Figure 7. Phosphorylation-defective mutant of E4BP4 promotes human Tfh cell differentiation.

(A–D) CD4⁺ T cells isolated from healthy donors were transfected with E4BP4 overexpression (E4BP4-over) plasmid or empty vector (EV), as well as with E4BP4 siRNA and negative control (NC). The cells were then cultured under Tfh polarization conditions for 5 days. (A) Flow cytometric analysis of CD4⁺CXCR5⁺PD-1⁺ Tfh cells in EV and E4BP4-over group.

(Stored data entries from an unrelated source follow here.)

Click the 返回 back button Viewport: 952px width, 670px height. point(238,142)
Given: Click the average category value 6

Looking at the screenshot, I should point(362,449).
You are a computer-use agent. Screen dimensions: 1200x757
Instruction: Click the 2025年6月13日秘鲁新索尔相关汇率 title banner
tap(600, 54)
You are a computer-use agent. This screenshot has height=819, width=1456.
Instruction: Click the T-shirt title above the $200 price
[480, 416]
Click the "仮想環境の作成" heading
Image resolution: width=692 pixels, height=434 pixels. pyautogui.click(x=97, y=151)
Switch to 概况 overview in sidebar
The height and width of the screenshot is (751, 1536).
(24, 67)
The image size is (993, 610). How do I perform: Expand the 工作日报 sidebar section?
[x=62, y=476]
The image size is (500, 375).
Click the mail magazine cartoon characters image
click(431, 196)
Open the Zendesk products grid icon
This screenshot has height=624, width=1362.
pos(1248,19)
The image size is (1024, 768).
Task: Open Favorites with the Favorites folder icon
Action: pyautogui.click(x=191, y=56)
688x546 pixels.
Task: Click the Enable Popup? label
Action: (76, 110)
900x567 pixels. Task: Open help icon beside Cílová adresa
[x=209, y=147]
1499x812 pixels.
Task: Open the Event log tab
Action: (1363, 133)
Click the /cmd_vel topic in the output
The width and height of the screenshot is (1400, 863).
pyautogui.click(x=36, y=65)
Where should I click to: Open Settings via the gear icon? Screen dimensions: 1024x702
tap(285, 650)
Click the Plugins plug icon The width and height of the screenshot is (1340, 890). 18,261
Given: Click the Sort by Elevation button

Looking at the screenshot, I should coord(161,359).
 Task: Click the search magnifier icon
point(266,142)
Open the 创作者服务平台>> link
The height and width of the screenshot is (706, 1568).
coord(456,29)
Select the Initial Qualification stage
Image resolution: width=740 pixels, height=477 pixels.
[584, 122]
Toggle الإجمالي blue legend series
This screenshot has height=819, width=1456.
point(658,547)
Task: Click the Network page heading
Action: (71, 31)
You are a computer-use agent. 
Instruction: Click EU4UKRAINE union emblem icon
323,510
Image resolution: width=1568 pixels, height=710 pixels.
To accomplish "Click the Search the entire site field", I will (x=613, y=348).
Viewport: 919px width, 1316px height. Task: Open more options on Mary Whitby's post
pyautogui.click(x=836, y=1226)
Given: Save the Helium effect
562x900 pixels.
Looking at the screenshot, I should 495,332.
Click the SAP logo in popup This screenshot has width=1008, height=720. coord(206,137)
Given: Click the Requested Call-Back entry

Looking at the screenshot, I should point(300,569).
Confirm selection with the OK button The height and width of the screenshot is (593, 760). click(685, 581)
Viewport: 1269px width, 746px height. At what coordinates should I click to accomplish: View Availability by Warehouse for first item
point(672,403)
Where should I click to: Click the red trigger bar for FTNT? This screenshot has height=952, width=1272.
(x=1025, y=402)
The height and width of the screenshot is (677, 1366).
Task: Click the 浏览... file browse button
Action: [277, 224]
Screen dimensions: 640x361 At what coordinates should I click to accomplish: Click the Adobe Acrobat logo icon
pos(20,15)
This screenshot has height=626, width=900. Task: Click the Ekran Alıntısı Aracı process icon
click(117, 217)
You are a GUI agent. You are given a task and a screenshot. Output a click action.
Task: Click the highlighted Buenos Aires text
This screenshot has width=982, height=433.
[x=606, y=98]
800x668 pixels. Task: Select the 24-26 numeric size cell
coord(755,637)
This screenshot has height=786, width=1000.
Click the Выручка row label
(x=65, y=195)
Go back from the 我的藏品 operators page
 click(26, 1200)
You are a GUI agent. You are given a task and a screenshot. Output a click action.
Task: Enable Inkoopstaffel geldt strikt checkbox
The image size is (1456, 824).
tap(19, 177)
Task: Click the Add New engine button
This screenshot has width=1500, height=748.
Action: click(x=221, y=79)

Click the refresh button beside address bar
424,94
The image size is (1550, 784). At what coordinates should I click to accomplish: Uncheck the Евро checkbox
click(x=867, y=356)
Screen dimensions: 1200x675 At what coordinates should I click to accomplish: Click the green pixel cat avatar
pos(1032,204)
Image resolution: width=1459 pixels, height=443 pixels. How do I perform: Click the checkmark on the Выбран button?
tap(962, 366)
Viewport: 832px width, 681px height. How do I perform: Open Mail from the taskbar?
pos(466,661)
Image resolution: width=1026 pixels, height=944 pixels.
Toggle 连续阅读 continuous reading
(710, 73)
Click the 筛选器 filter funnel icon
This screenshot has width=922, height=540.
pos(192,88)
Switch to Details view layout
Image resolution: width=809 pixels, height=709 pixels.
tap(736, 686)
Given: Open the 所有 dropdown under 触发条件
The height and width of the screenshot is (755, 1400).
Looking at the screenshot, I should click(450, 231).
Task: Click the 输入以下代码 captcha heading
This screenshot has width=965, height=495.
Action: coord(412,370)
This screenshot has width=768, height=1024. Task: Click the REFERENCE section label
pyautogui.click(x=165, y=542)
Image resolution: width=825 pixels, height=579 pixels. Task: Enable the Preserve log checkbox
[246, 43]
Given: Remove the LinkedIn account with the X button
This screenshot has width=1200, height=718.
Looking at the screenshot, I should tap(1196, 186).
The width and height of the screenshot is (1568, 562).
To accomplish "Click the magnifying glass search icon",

Representative histograms of BCL6 and IL-21 expressions in CD4⁺CXCR5⁺PD-1⁺ Tfh cells are shown on the right. (B) Statistical analysis of A. (C) Analysis of CD4⁺CXCR5⁺PD-1⁺ Tfh cells in NC and siRNA groups. Representative histograms of BCL6 and IL-21 expressions in CD4⁺CXCR5⁺PD-1⁺ Tfh cells are shown. (D) Statistical analysis of C (n = 6). (E) The luciferase reporter assay in HEK293T cells by electroporation with the reporter plasmids pEGFP-C1 empty vector plus pGL3-basic BCL6 WT or pEGFP-C1 E4BP4 plus pGL3-basic BCL6 WT or pEGFP-C1 E4BP4 plasmid plus pGL3-basic BCL6 mutant or pEGFP-C1 empty vector plasmid plus pGL3-basic BCL6 mutant (n = 3). (F) Phosphomimetic mutation of E4BP4 putative serine sites at ser301 or ser353 mutants or double mutants (S to A). (G) Mutant and WT versions of E4BP4 were expressed in human CD4⁺ T cells, separately. Cells were then cultured under Tfh-polarizing conditions for 5 days and the percentage of CD4⁺CXCR5⁺PD-1⁺ Tfh cells was analyzed by flow cytometry. (H) BCL6 MFI expression in CD4⁺CXCR5⁺PD-1⁺ Tfh cells indicated in G was analyzed by flow cytometry (n = 6). (I) Mutant and WT versions of E4BP4 were expressed in Jurkat cells. ChIP-PCR was used to detect levels of E4BP4 enrichment, H3 acetylation, and H3K27 trimethylation in the BCL6 gene promoter (n = 3). Data are representative of 3 independent experiments. For B, D, and E, Student’s t tests were used. For G–I, 1-way ANOVA analysis with Dunnett’s post hoc test was used. *P < 0.05; **P < 0.01; ***P < 0.001.